[Stored records]

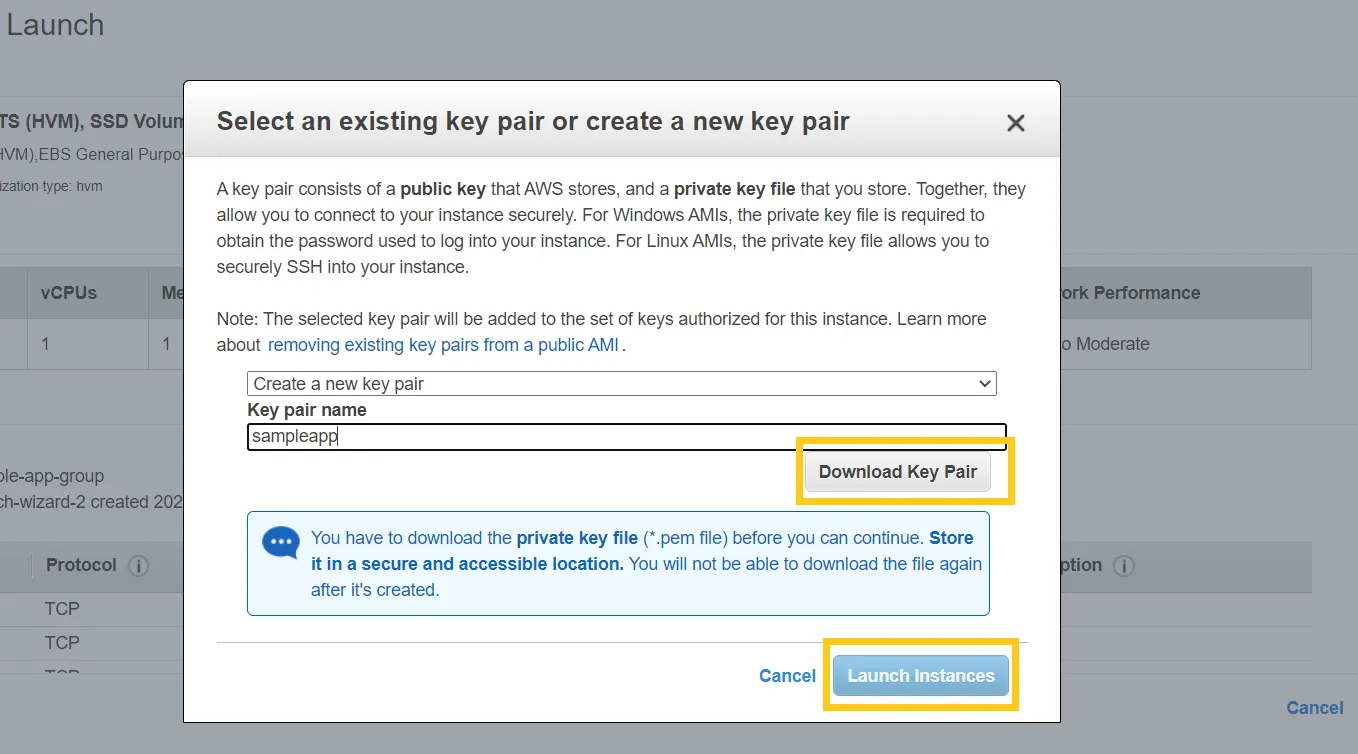Screen dimensions: 1358x754
Task: Click the blue chat bubble icon in the notice box
Action: [279, 543]
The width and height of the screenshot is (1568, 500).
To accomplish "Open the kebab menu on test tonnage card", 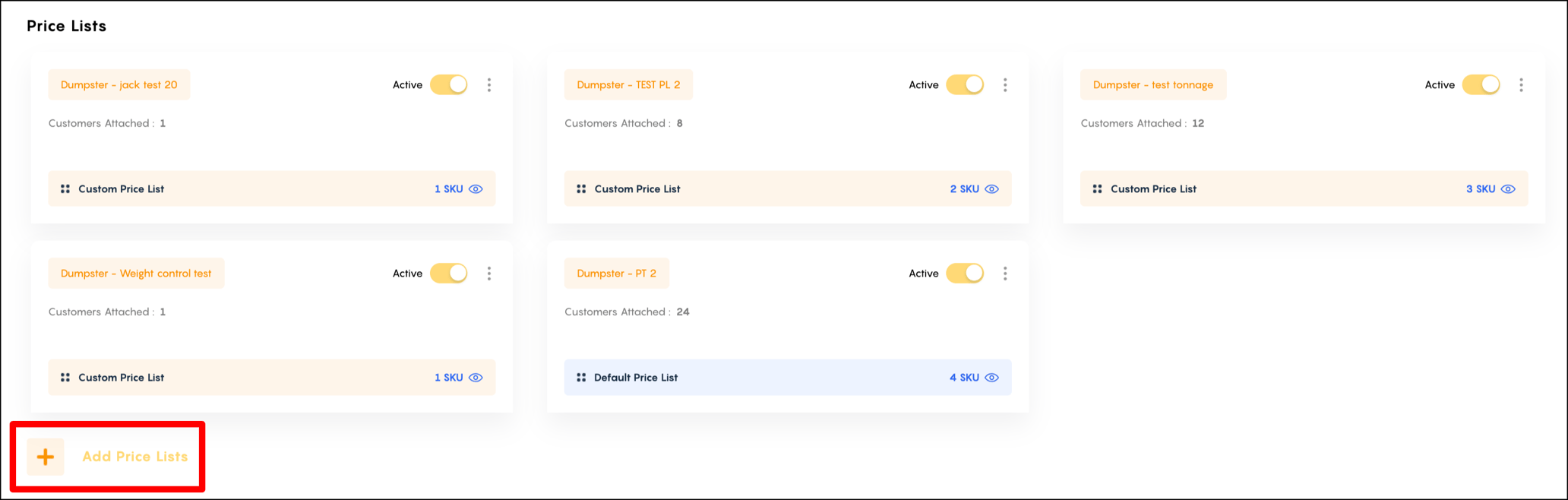I will coord(1521,84).
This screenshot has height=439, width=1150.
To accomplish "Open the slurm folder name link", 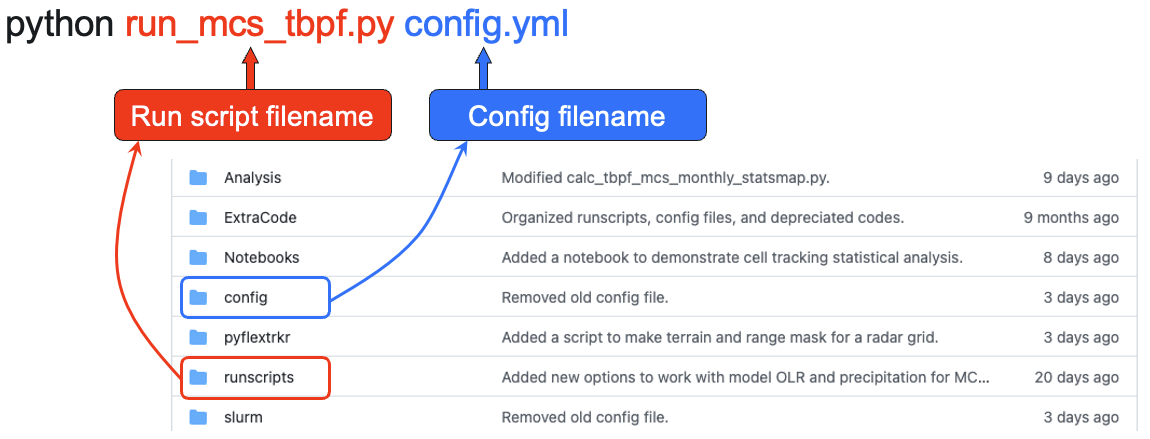I will tap(242, 417).
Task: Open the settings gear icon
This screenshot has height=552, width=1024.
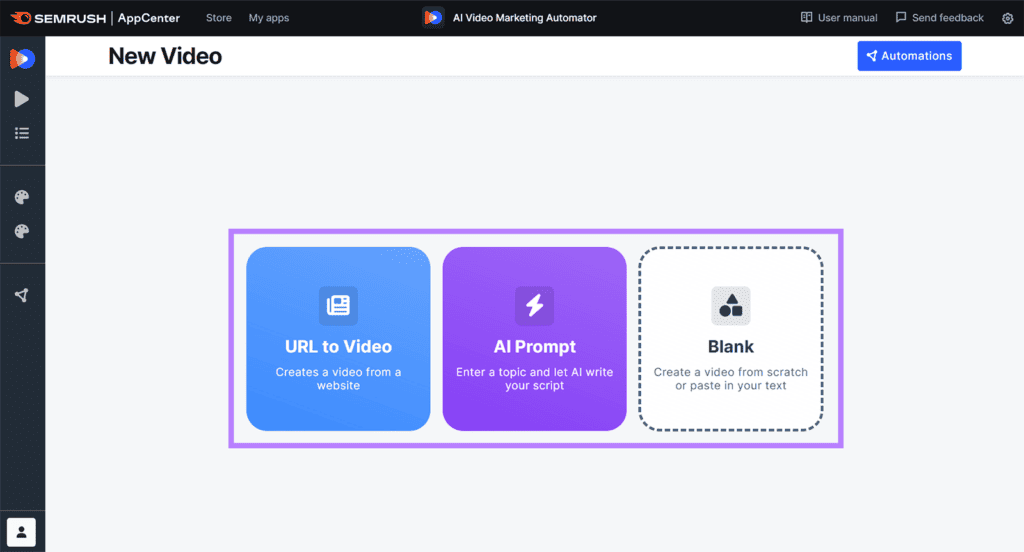Action: point(1007,18)
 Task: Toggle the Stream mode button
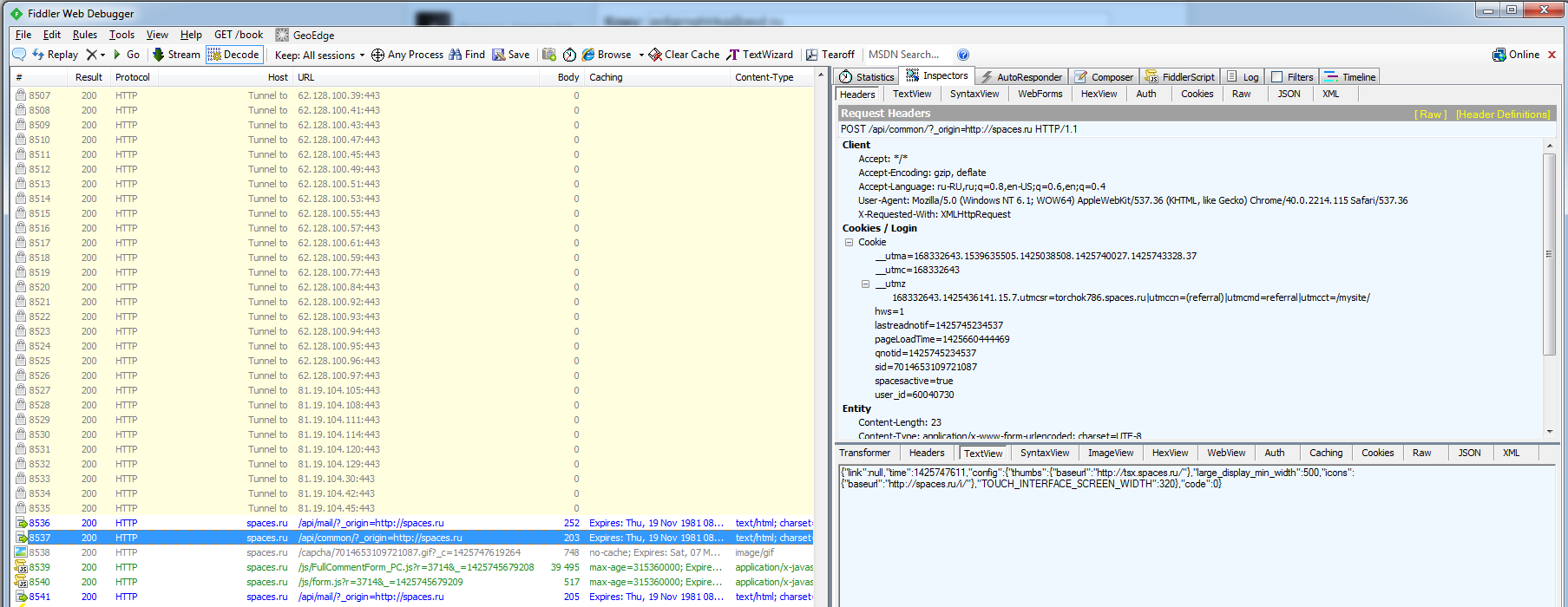coord(176,55)
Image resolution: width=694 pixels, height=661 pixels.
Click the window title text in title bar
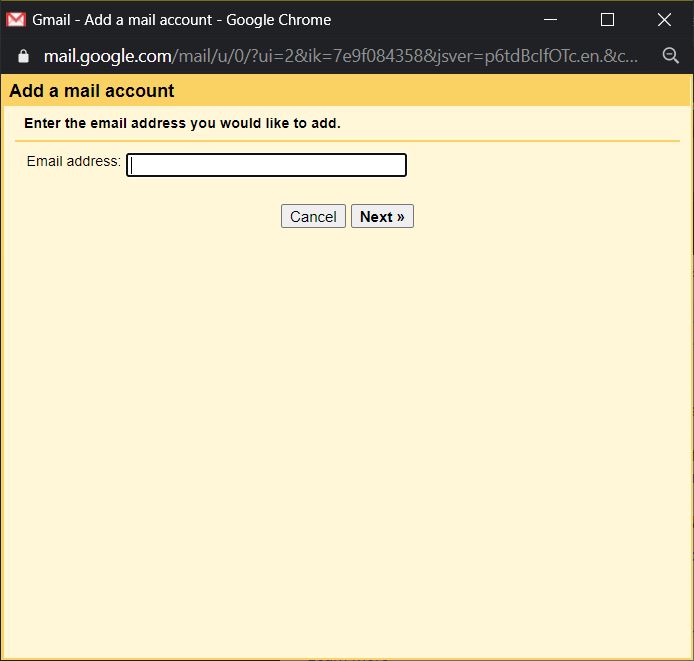point(181,19)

▸ Problem to solve:
From the line containing "Image resolution: width=694" through the final line of the records, write out each line exactly, and include no pictures.

▸ Answer:
Image resolution: width=694 pixels, height=661 pixels.
Click the window title text in title bar
point(181,19)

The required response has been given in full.